**What to do**
Can you continue the forum thread about metal versus rubber flashlight switch buttons, starting right after its last line?
## Start Quoted passage
I never heard of a metal button! We are talking about what we press and NOT the components, correct?


----------



## Patriot (Oct 30, 2013)

Capolini said:


> The switch "Button" is metal on the TK-51???? :thinking:
> 
> I think den331 is talking about the "Exterior" of the switch, which is the button!
> 
> I never heard of a metal button! We are talking about what we press and NOT the components, correct?




Yeah, the three things that move. It seems to be made out of the same stuff as what's on the RC40. I know that on the RC40 they changed the composition because the original metal buttons rusted/oxidized. My guess is that they're using something with a higher chromium content.


----------



## Capolini (Oct 30, 2013)

Patriot said:


> Yeah, the three things that move. It seems to be made out of the same stuff as what's on the RC40. I know that on the RC40 they changed the composition because the original metal buttons rusted/oxidized. My guess is that they're using something with a higher chromium content.



ok,thanks!! I learned something! In my 11 months and 6 days of being a "Flashaholic",,,,,I never knew or heard of a metal button!! lol!


----------



## den331 (Oct 30, 2013)

thank you for that information finally i can decide what to buy because i dont want a rubber switch cover because we all know after years of use the rubber switch may worn out or the rubber cover switch mat get brittle


----------



## den331 (Oct 30, 2013)

oh sorry i should be more specific with my question about the switch cover :huh:


----------



## Patriot (Oct 30, 2013)

den331 said:


> thank you for that information finally i can decide what to buy because i dont want a rubber switch cover because we all know after years of use the rubber switch may worn out or the rubber cover switch mat get brittle



Honestly, I prefer the rubber because it's easier to feel, especially with gloves on. Of course, it's important that the material is durable and Fenix seems to do a good job in this area. I suspect my TK75 will be long outdated by the time I come close to wearing out the switch covers.


----------



## pjandyho (Oct 30, 2013)
## End Quoted passage
## Start Data provided
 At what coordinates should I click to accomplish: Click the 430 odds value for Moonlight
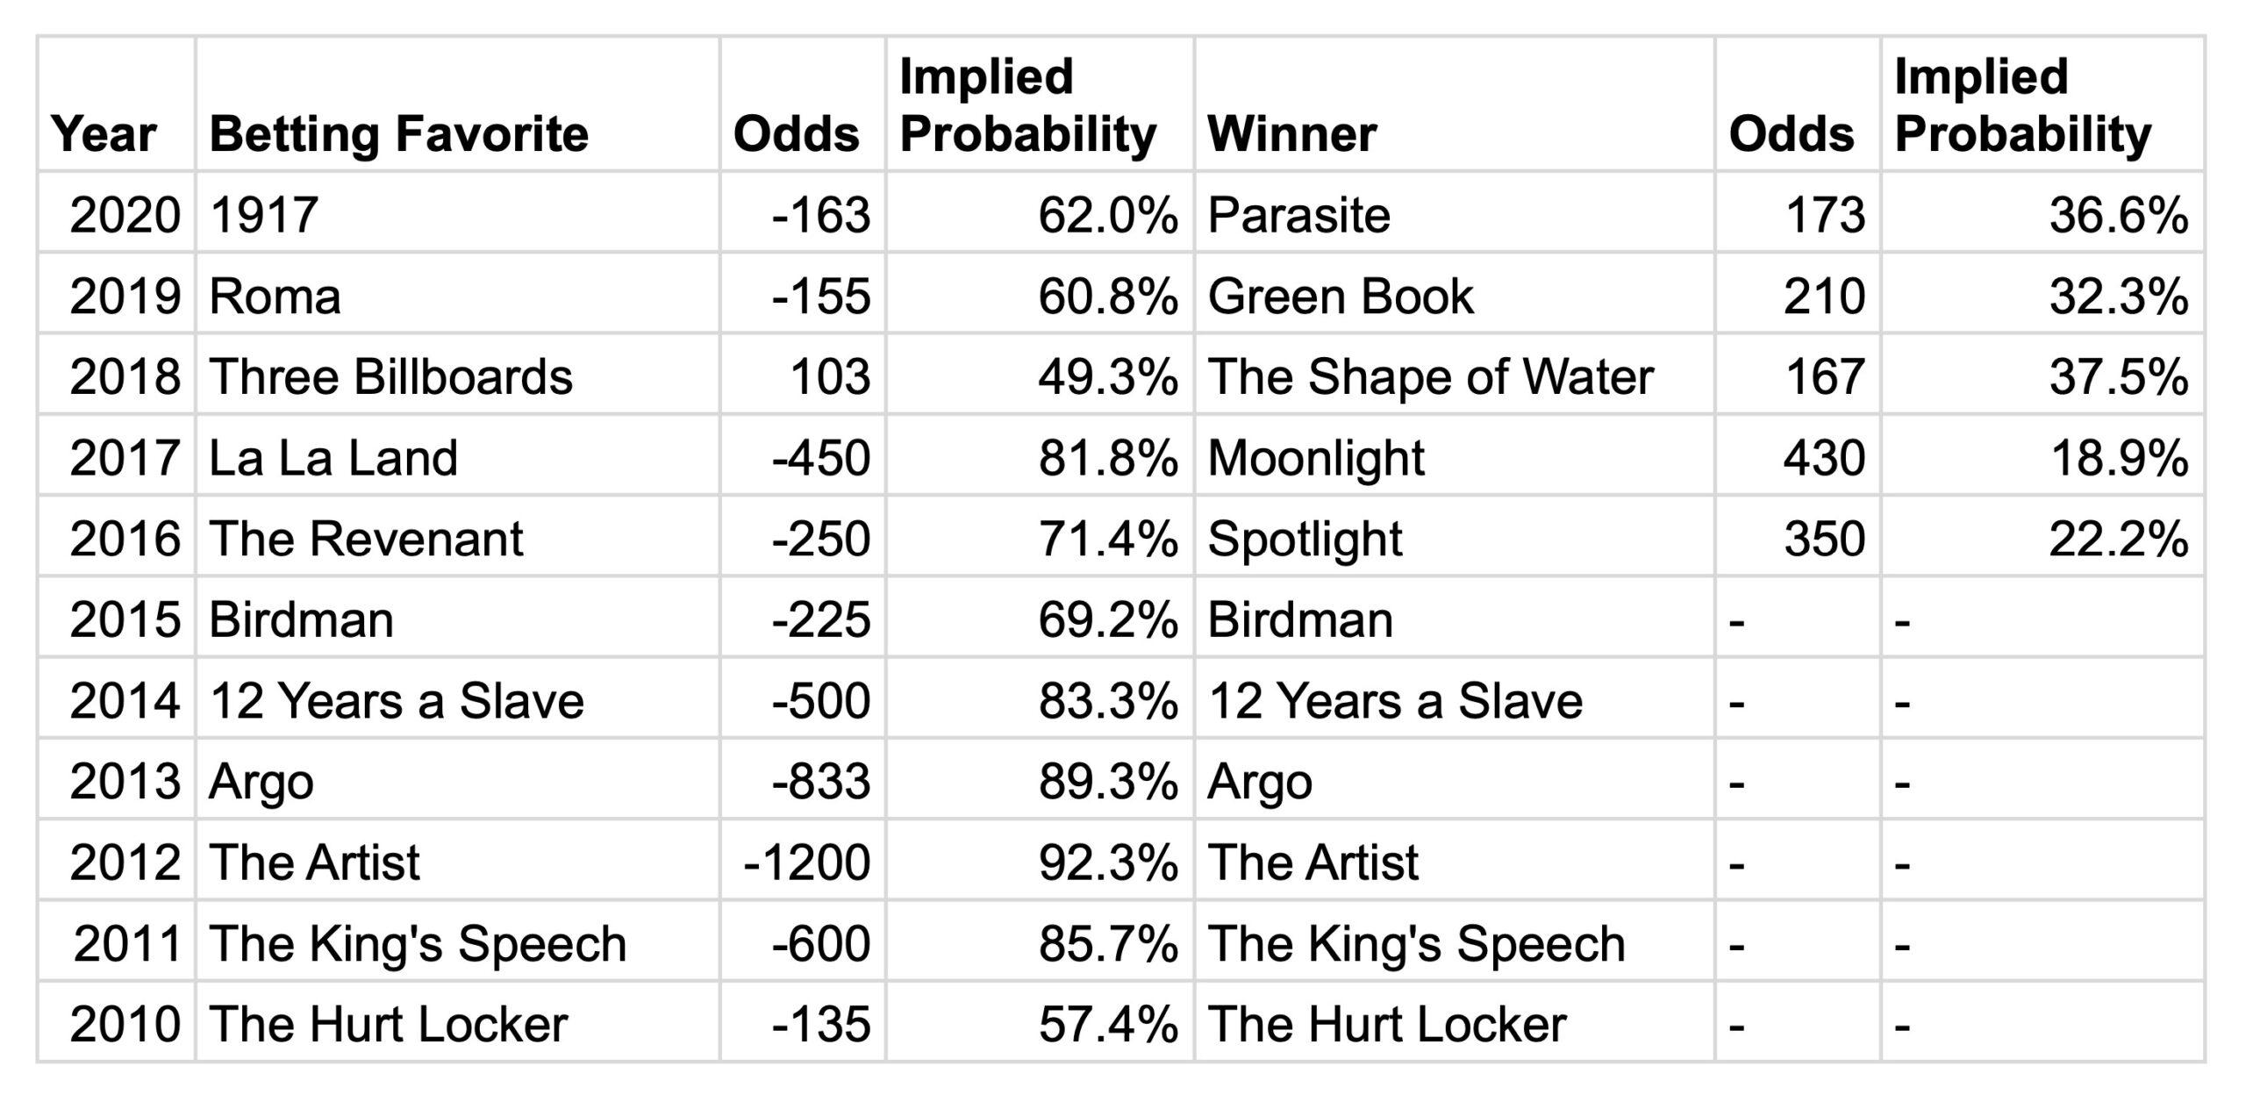point(1823,458)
## End Data provided
**Task output**
den331 said:


> thank you my only concern with rubber switches due to wear and tear there is no replacable rubber switch like the rubber switch booth from a PD35 comes with extra boot , i'm thorn between tm26 or tk51 and this will be my first purchase of 100$+ light so i dont want to regret the problem of the rubber switch in the future :tinfoil:


At least I am sure the TM26's switch is not rubber. It looks like metal grey but it could be either be plastic or metal, but underneath that switch button there is definitely a rubber covering or water would have seeped in.


----------



## pjandyho (Oct 30, 2013)

Patriot said:


> Sweet! Glad you caught it and you're welcome!  Didn't know if you wanted me to use your name, so I didn't.


Not to worry. I am perfectly fine with letting everyone know my name is Andy. PhotoJournalist Andy Ho (pjandyho). Haha!


----------



## Patriot (Oct 30, 2013)

pjandyho said:


> At least I am sure the TM26's switch is not rubber. It looks like metal grey but it could be either be plastic or metal, but underneath that switch button there is definitely a rubber covering or water would have seeped in.



Both have non-ferrous, metals switches.


----------



## den331 (Oct 30, 2013)

Thank you for your opinion . I have a pd32 ue for 6 months now i notice on my side switch there is little wear going on because of everyday use . So thats why i want to try metal button switch for a change


----------



## StriderSMF (Oct 31, 2013)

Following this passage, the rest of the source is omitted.